--- Given records Enclosed Below ---

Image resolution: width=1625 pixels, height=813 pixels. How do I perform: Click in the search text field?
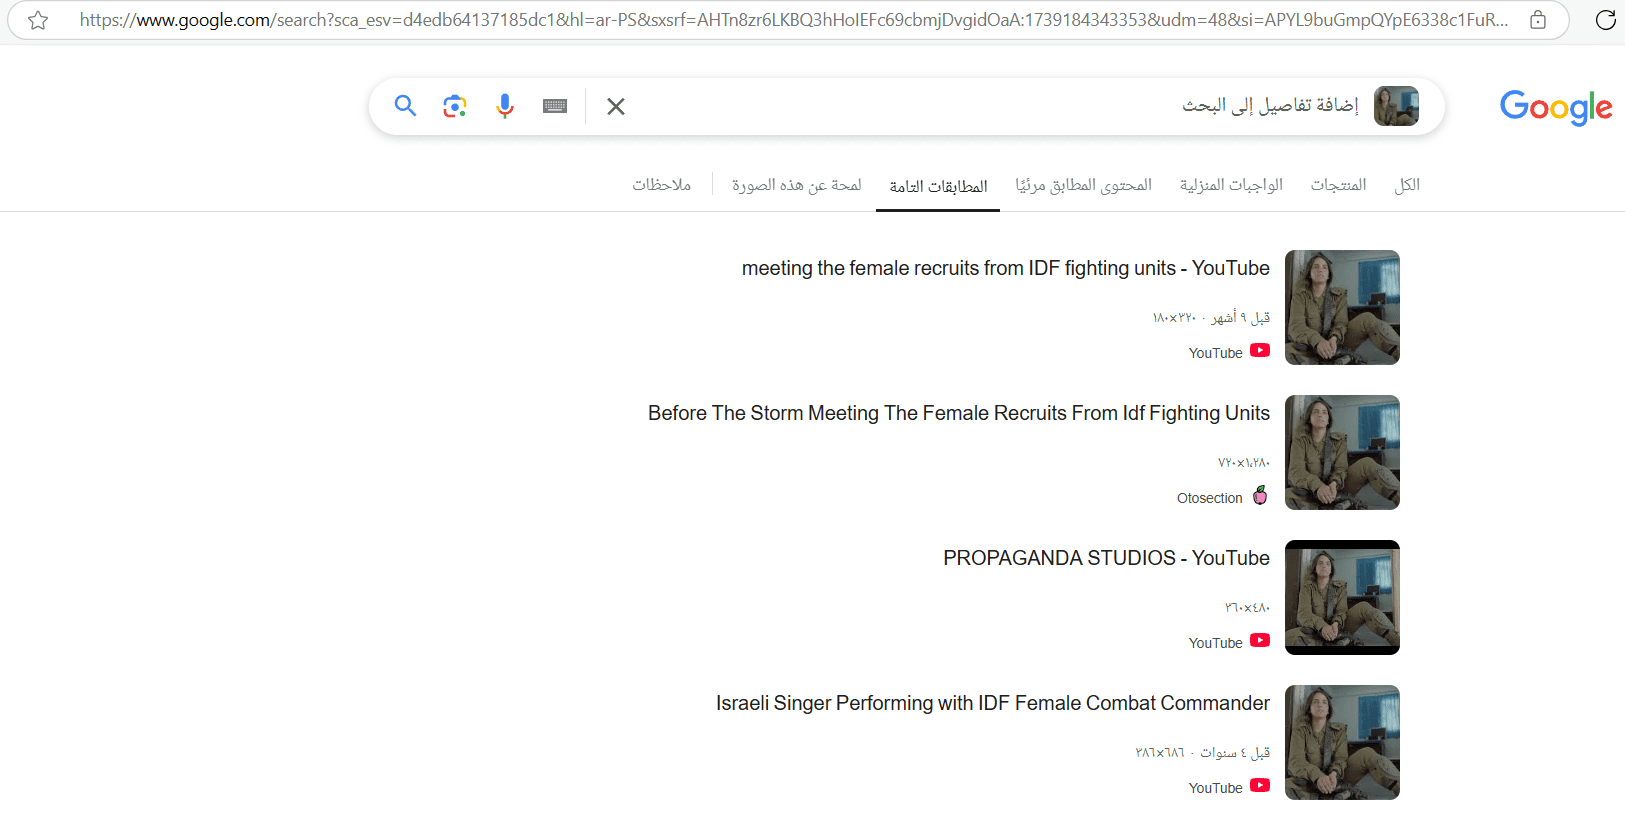point(900,106)
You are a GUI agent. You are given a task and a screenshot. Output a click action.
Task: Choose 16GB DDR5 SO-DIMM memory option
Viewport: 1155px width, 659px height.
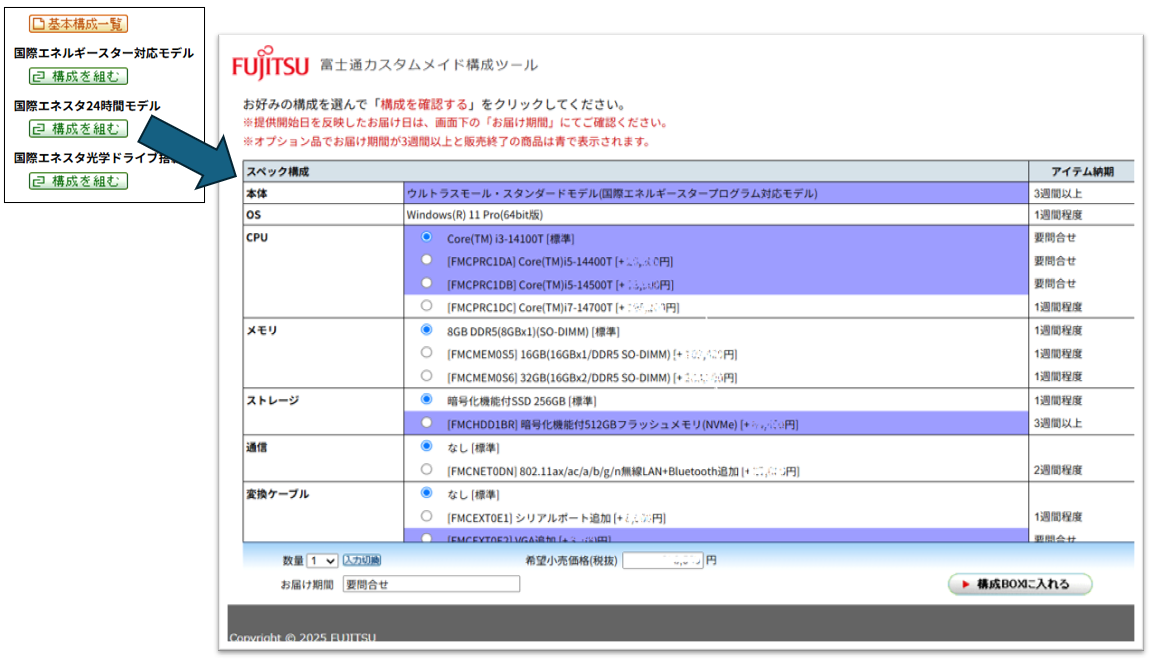(x=427, y=353)
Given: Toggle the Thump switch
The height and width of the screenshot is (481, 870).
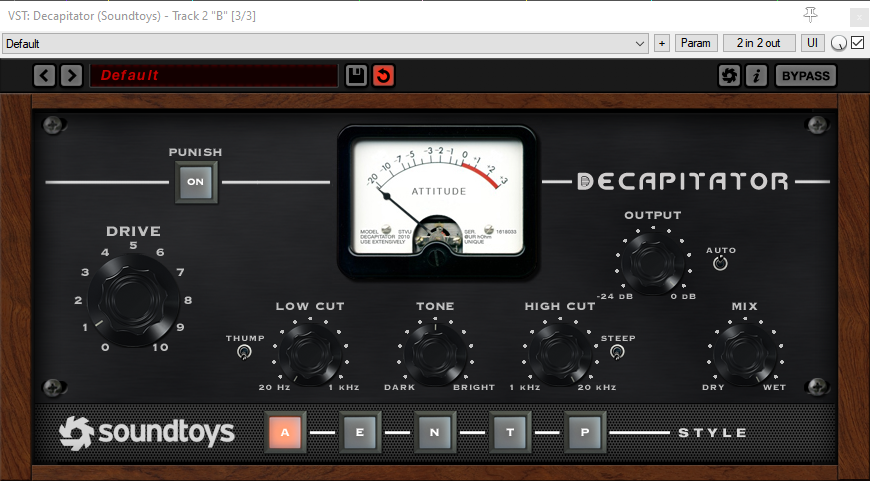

--- End of Enclosed Given records ---

Except for the pictures, write the data out exactly.

### Answer to the exercise
Image resolution: width=1625 pixels, height=813 pixels. How do I perform: Click in the search text field?
point(900,106)
You are a GUI agent. You are given a task and a screenshot. Output a click action.
Task: Choose 16GB DDR5 SO-DIMM memory option
Viewport: 1155px width, 659px height.
(x=427, y=353)
Given: Toggle the Thump switch
The height and width of the screenshot is (481, 870).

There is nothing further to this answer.